Negotiating price on a new or used car is something that some people seem to have a natural ability for, and yet others have a very difficult time with. However, the old adage that one should never just pay the ticket price on a car is still very true, and being willing to haggle can pay off very well.
For those who aren’t used to price negotiations or who have a difficult time figuring out where to start, here is a basic guide to getting a better price on the vehicle you may be contemplating the purchase of.
First off, ascertain what the ticket price of the vehicle is. This is the seller’s starting point, so it is very important to know when beginning your negotiations. Once you have established what that price is, figure out what you would prefer to pay for it.
Remember to be reasonable with your expectations. For example, bringing the price down 50% is not a realistic expectation. 10%, on the other hand, might actually happen. Keep in mind, the dealership or seller will still need to make their money off of this deal too.

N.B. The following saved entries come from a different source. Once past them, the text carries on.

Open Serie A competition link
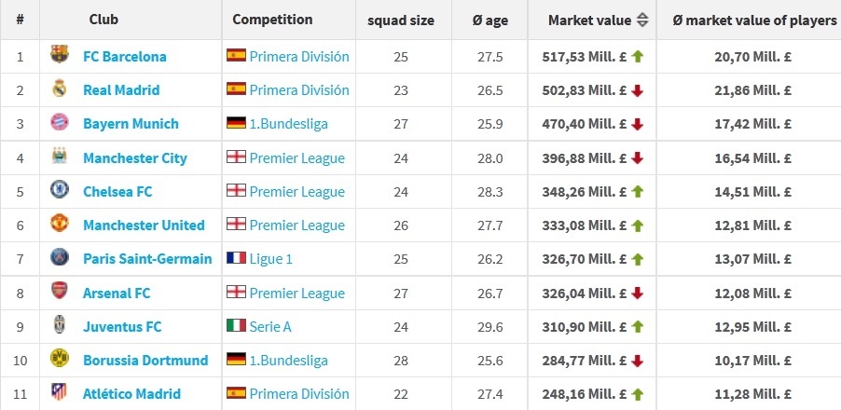The width and height of the screenshot is (841, 410). coord(273,326)
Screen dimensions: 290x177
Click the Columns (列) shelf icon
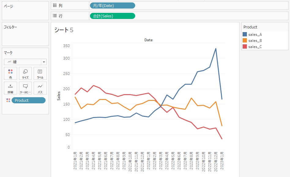(x=54, y=5)
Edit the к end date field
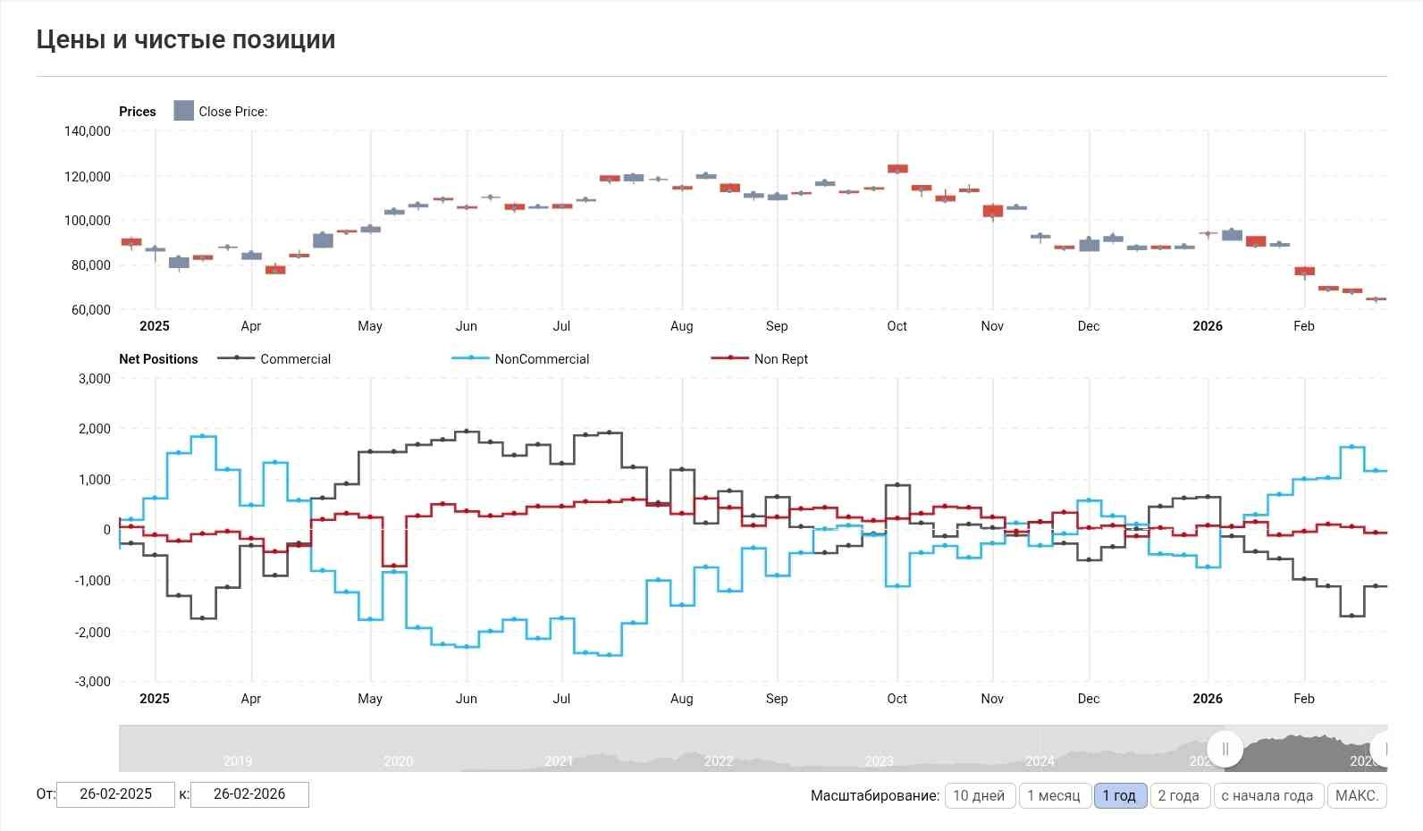The width and height of the screenshot is (1423, 831). click(249, 794)
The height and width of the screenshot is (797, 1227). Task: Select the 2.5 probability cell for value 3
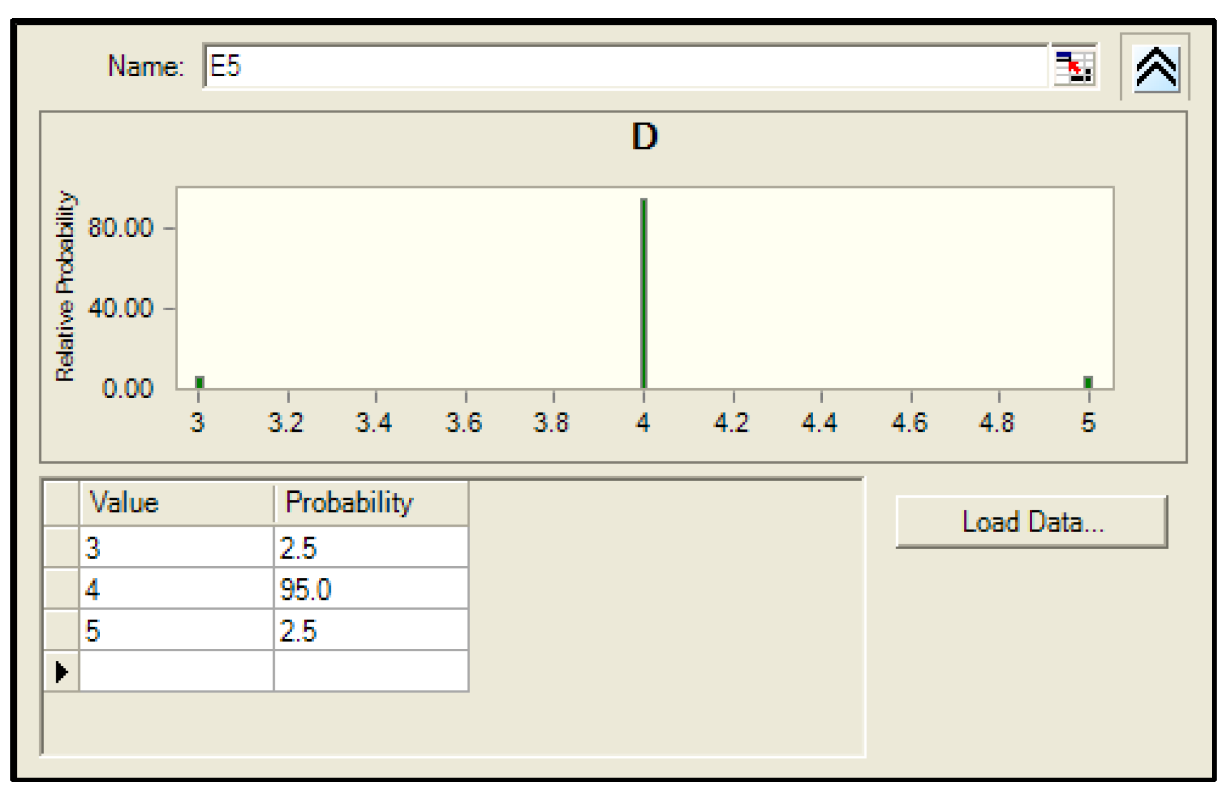click(x=371, y=548)
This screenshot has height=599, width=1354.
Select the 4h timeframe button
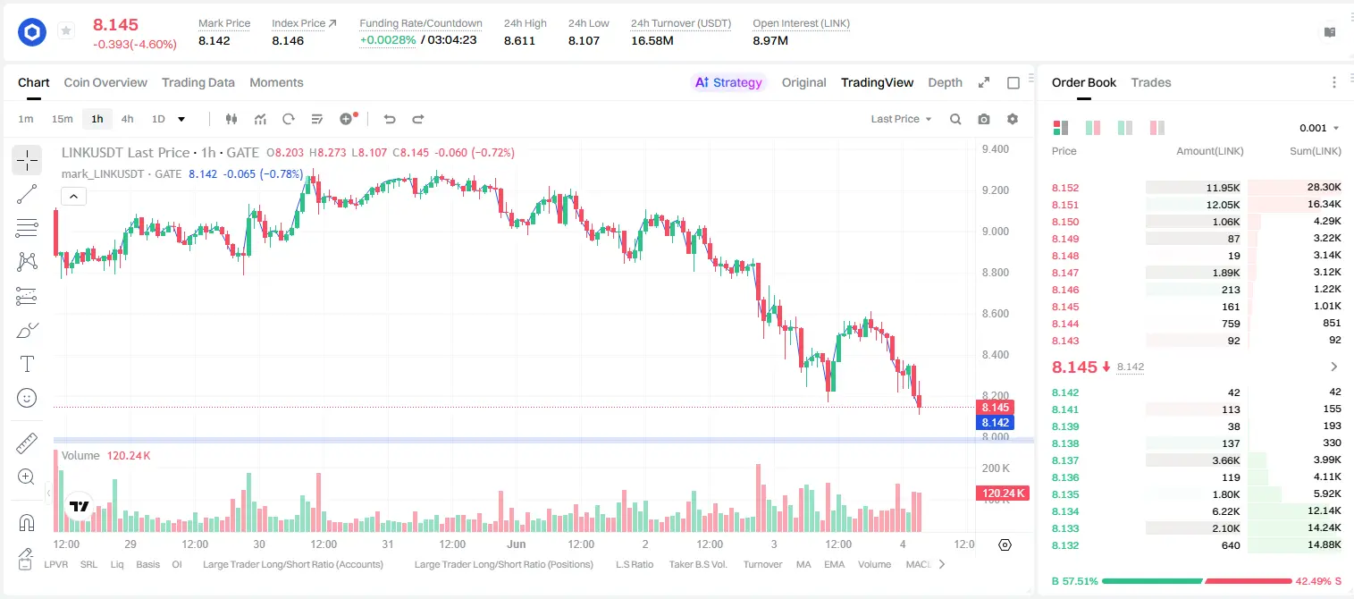click(x=127, y=119)
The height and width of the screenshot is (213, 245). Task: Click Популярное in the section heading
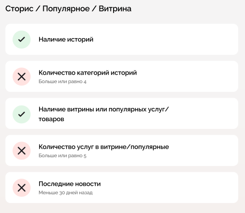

After determining the price you are aiming to pay for the car, find a number to start your negotiations at. The seller has already done this by determining their ticket price, so now it is your turn. A good rule of thumb is to set your starting point a little bit further away from what you want to pay for it than your goal price is away from ticket price. For example, if a used car is $2,500 at ticket price, and you would like to get it for $2,200, start out asking for about $1,800. Yes, this falls into the category of an unreasonable request, but you’re leaving yourself plenty of room to go up before you hit the price you want to pay.

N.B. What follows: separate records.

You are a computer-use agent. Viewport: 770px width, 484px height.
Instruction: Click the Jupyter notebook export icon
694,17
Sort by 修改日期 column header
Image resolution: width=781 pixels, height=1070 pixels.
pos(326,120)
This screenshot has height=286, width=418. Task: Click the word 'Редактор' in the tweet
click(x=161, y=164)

The next stage will be the actual haggling. You and the salesman will state your starting points, and go from there. The best bet is to move off of your starting price in very small increments, of say $50 or $100. Don’t yield ground too easily, because this will tip the other party off that you aren’t seriously trying to get it for the prices you’re asking for. This then becomes a disadvantage. Remember, if you can convince the salesman that you really do just drive one hard bargain, he or she may give in and close the deal with you before you even reach the price you aim to pay for the car. If you reach that point, and still have not secured a close on the sale, you will have one of two options. Either, you can state the price that you have planned to pay for it from the start, and mark it as your final offer, or you can go up one more price level. Ideally, in either event, you should mark the offer as your final one. Going further than one price increment above your planned price tells the seller that you can be guided to pay a price at or near the ticket price for the vehicle, and the game then starts to slip out of your control. If played correctly, these series of negotiations will result in a closing price considerably lower than what is being asked for the vehicle originally.
There are a few more factors to keep in mind before engaging in the price battle. Firstly, never give the appearance of liking the car too much. This will tell the person you will eventually have to bargain with that you can be made to pay a higher price for it. If the car is used, thoroughly inspect it with your salesman present, being sure to politely but precisely make a verbal note of every piece of damage, cosmetic or otherwise, that you encounter. This will make the other party aware that you have noticed flaws in the vehicle that they would prefer you to overlook. This will also give you a very slight psychological edge by convincing the salesman that you know the tricks and how the game is played. The reason that this strategy is so effective is because it is actually one of the techniques that car salesmen use in haggling for value on a trade in, their goal being of course to bring that value down in the mind of the seller. By doing this, you will stand a chance of convincing them that they are dealing with an equal match in the negotiating ring, even if, in fact, you have never haggled for anything in your life.
If you are considering purchasing a new or used car, try putting these strategies into play. Chances are, you will walk away with a much better deal because of it. Even if you are only slightly successful, the odds are that you will still save at least some money or your purchase. No matter what the outcome, remember, anything is still better than paying the ticket price on the car.